_How to complete this task_:
Copy exactly, beginning with the line holding "Instruction: Follow the" and ending with the final line of the data beneath this task; copy nothing else, and leave out every picture.

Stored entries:
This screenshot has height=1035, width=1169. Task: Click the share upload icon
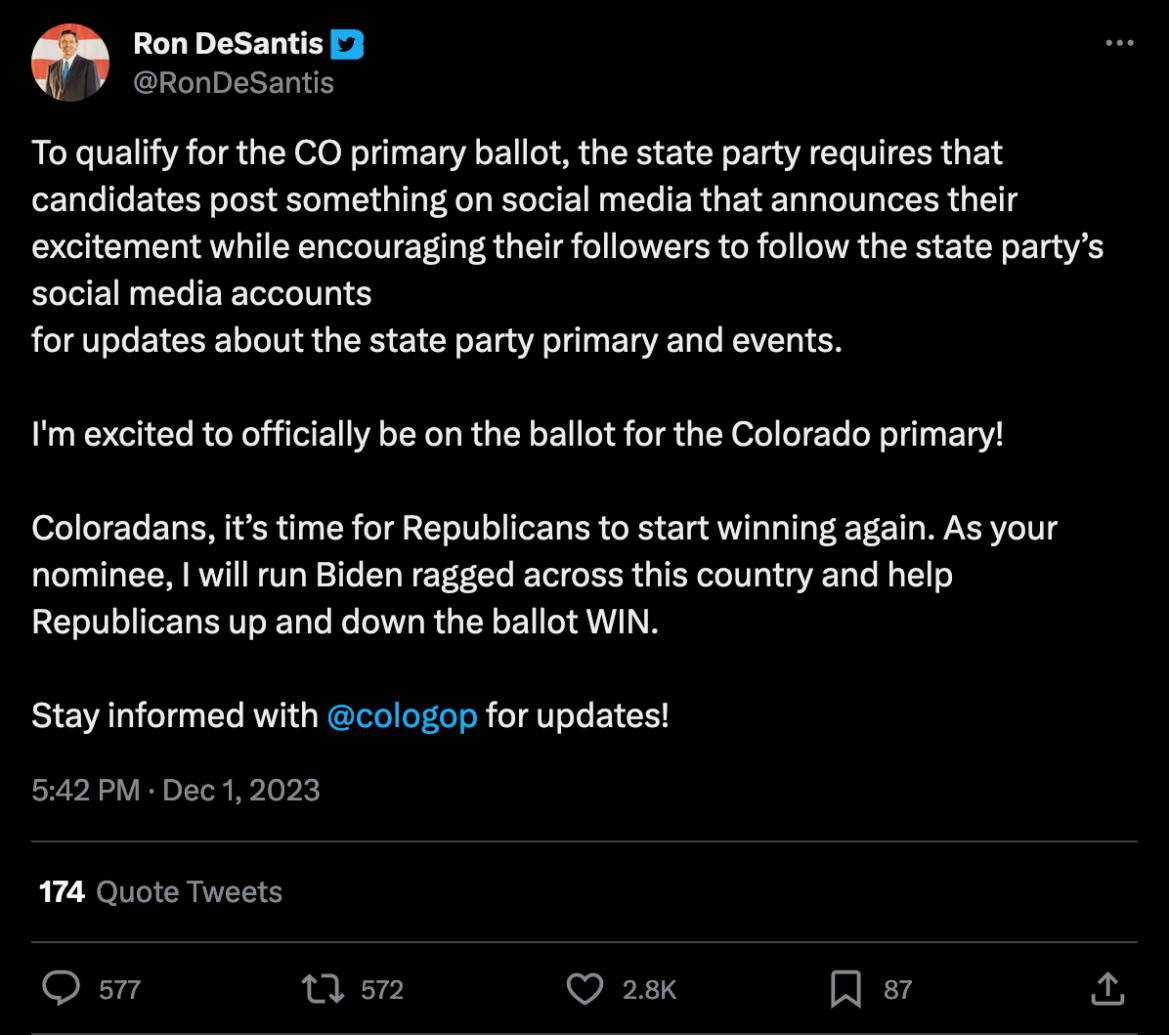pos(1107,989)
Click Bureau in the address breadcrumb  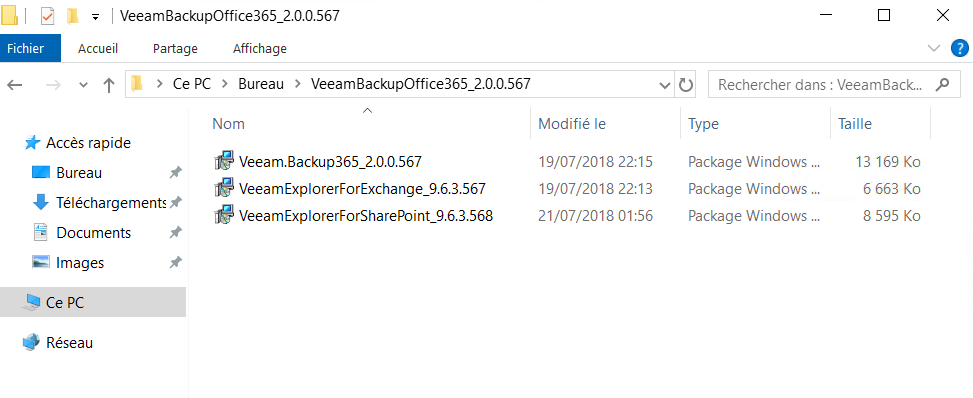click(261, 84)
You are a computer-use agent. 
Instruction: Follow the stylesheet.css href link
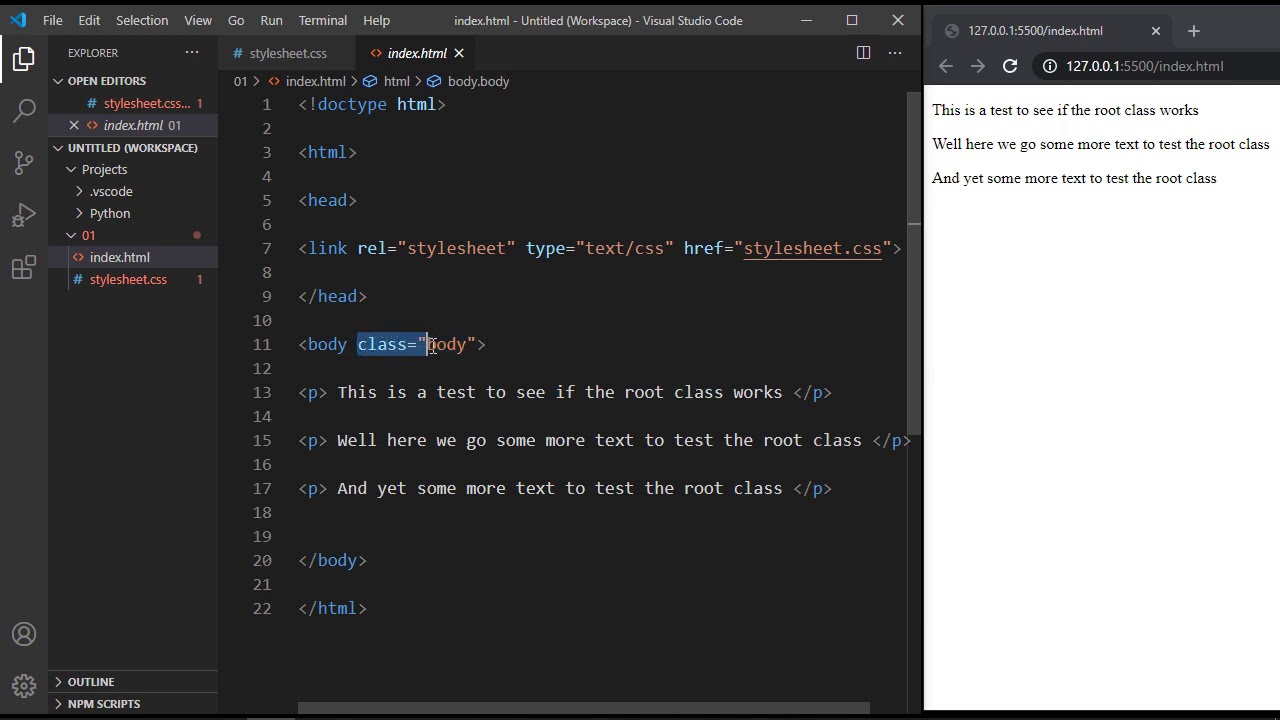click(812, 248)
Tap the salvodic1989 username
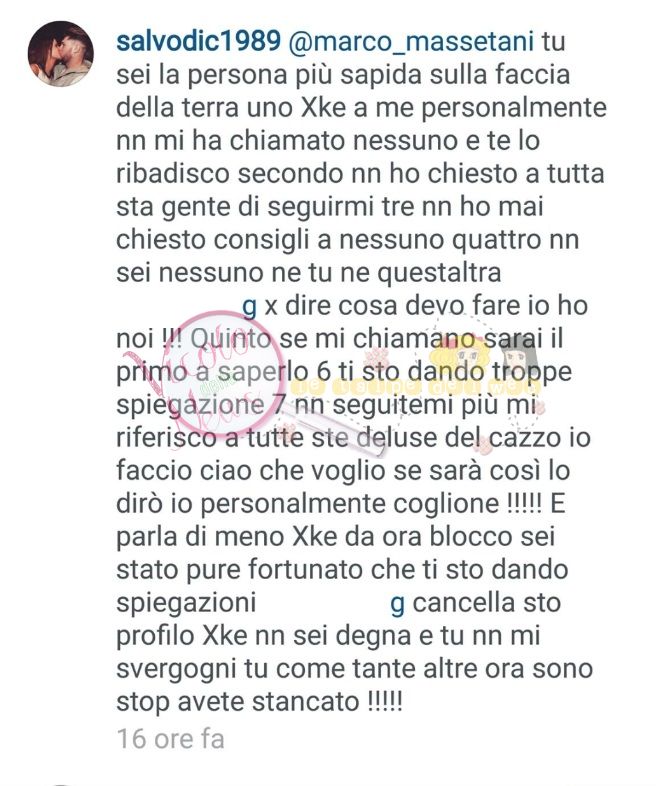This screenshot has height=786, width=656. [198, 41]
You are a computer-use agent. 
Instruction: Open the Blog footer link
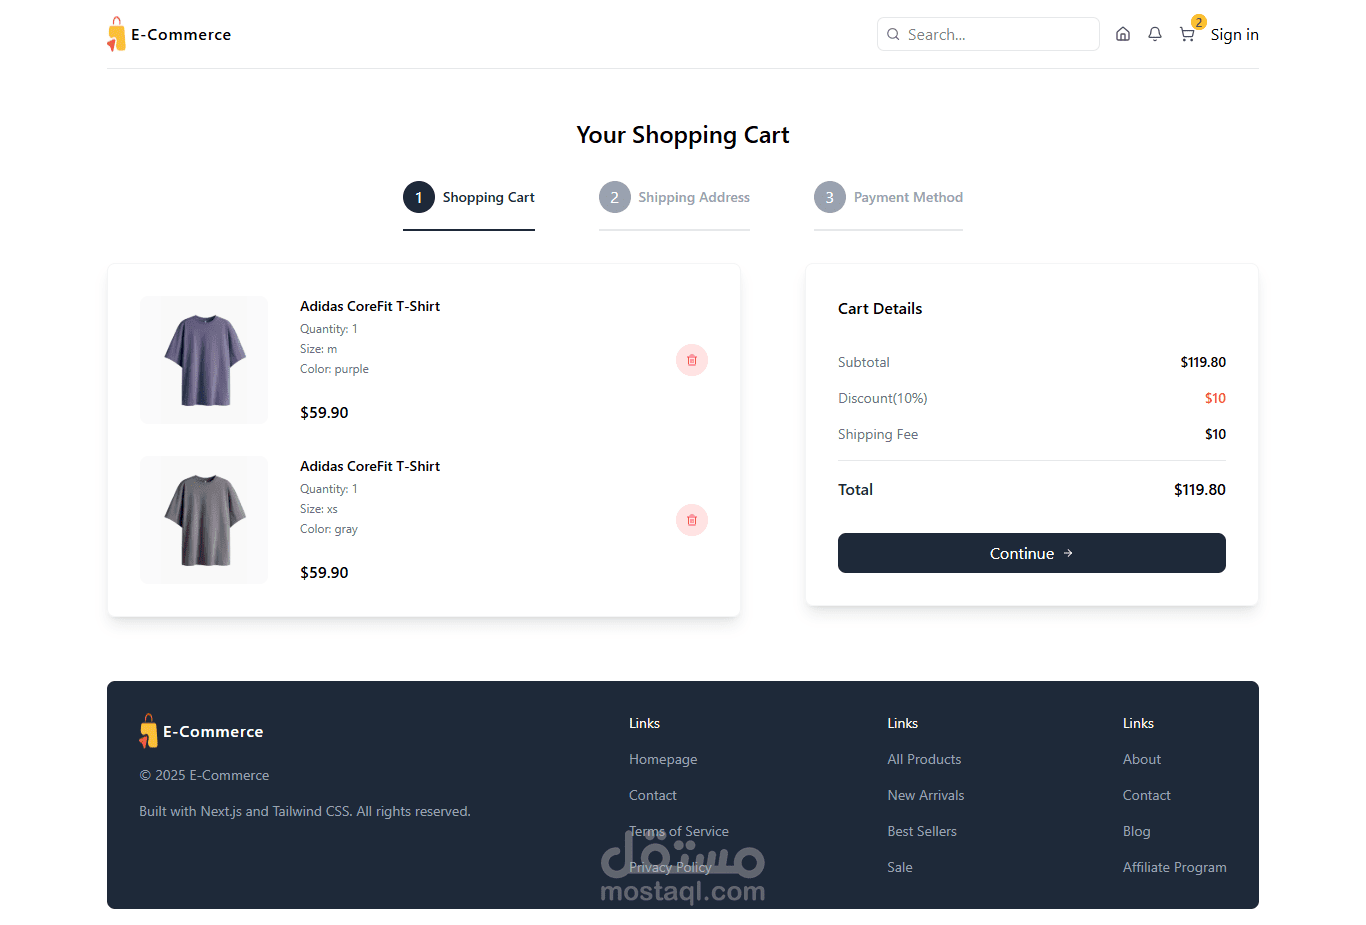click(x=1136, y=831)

_Answer box_:
Instruction: Follow the stylesheet.css href link
click(812, 248)
Tap the salvodic1989 username
This screenshot has height=786, width=656. [198, 41]
You are a computer-use agent. 
Instruction: Open the Blog footer link
click(x=1136, y=831)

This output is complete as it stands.